De detectar a entender: el cambio de enfoque
Tradicionalmente, la seguridad en OT ha estado orientada a proteger la disponibilidad y minimizar el impacto. La detección, cuando existe, suele centrarse en identificar anomalías o comportamientos fuera de lo esperado.
Sin embargo, este enfoque presenta una limitación evidente: no permite entender con claridad cómo opera un atacante dentro del entorno.
El despliegue de honeypots introduce una lógica distinta.
En lugar de intentar interpretar comportamientos dentro de sistemas productivos, crea activos diseñados específicamente para ser detectados si alguien interactúa con ellos. Esto permite no solo identificar actividad maliciosa, sino observarla.
Y esa observación es donde se genera el valor real.
Comprender el punto de entrada en entornos industriales
Uno de los primeros aprendizajes que obtiene una empresa al desplegar honeypots en OT es cómo se produce el acceso inicial.
En muchos casos, las organizaciones asumen que el riesgo proviene del exterior. Sin embargo, la realidad es más compleja. Accesos remotos mal configurados, credenciales compartidas o integraciones IT/OT mal segmentadas suelen ser puntos de entrada habituales.
Tal y como recoge el informe Global Threat Report de
CrowdStrike, el uso de credenciales válidas y accesos legítimos es cada vez
más frecuente en ataques avanzados.
Los honeypots permiten validar estos vectores en un entorno controlado, aportando evidencia directa sobre cómo se produce realmente la intrusión.
Identificar cómo se mueve el atacante en OT
En entornos industriales, el movimiento lateral tiene implicaciones especialmente críticas.

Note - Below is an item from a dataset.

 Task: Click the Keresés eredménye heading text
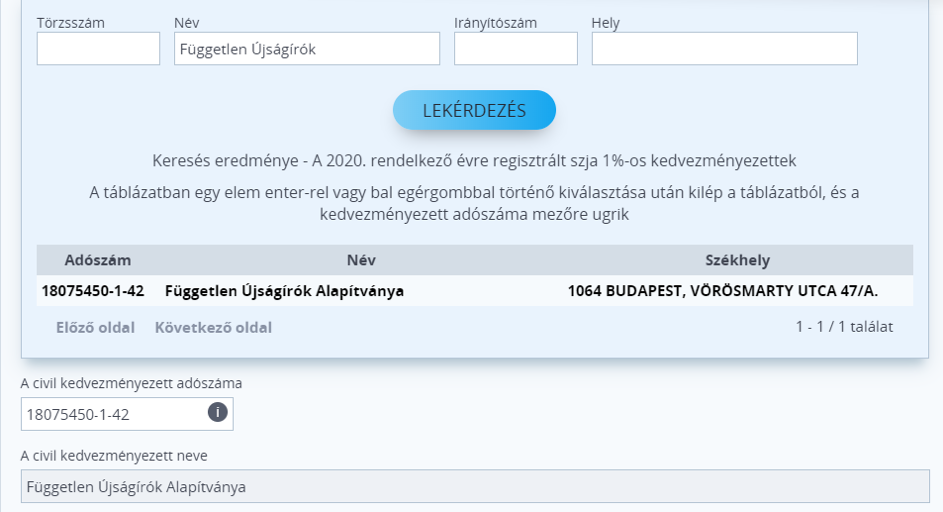pyautogui.click(x=474, y=161)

A diferencia de IT, donde el impacto suele ser informacional, en OT puede afectar directamente a procesos físicos, producción o incluso seguridad operacional.
Al desplegar honeypots que simulan dispositivos industriales —como PLCs, HMIs o sistemas SCADA—, las organizaciones pueden observar cómo el atacante interactúa con estos elementos, qué protocolos utiliza y qué sistemas intenta alcanzar.
Este tipo de visibilidad es difícil de obtener con herramientas tradicionales, ya que muchas de estas interacciones no generan alertas evidentes.
Descubrir qué sistemas son realmente críticos
Uno de los aprendizajes más relevantes es entender qué activos atraen al atacante.
En OT, la criticidad no siempre está bien definida desde una perspectiva de ciberseguridad. Sistemas que operativamente parecen secundarios pueden resultar altamente atractivos desde el punto de vista ofensivo.
Observar qué intenta acceder un atacante permite redefinir el mapa de riesgo de forma más precisa.
No se trata de lo que la organización considera crítico.
Se trata de lo que el atacante considera valioso.
Detectar actividad que no debería existir
Una de las principales ventajas de los honeypots es que eliminan la ambigüedad.
En entornos OT, donde la variabilidad es menor y los sistemas suelen tener comportamientos predecibles, cualquier interacción con un activo que no forma parte de la operativa es una señal clara.
Esto permite detectar actividad maliciosa sin depender de correlaciones complejas o interpretación de eventos.
Y, a diferencia de otros modelos, no introduce riesgo en la operación.
Generar inteligencia específica del entorno industrial
Cada interacción con un honeypot genera información.
Qué comandos se ejecutan, qué protocolos se utilizan, qué patrones de acceso se repiten.
Este conocimiento permite adaptar la estrategia de seguridad a la realidad del entorno, no a modelos genéricos.
Organizaciones como
MITRE, a través de su framework ATT&CK for ICS, han demostrado la importancia de entender las técnicas específicas utilizadas en entornos industriales para mejorar la defensa.
El reto: observar sin comprometer la operación
En OT, este punto es crítico.
No es viable observar a un atacante dentro de un sistema productivo sin asumir riesgos significativos. La continuidad operativa es prioritaria, y cualquier intervención debe minimizar el impacto.
Aquí es donde los honeypots aportan un valor diferencial.
Permiten observar sin comprometer.
Crear entornos que simulan sistemas reales, pero que están diseñados para ser monitorizados, permite obtener visibilidad sin afectar la producción.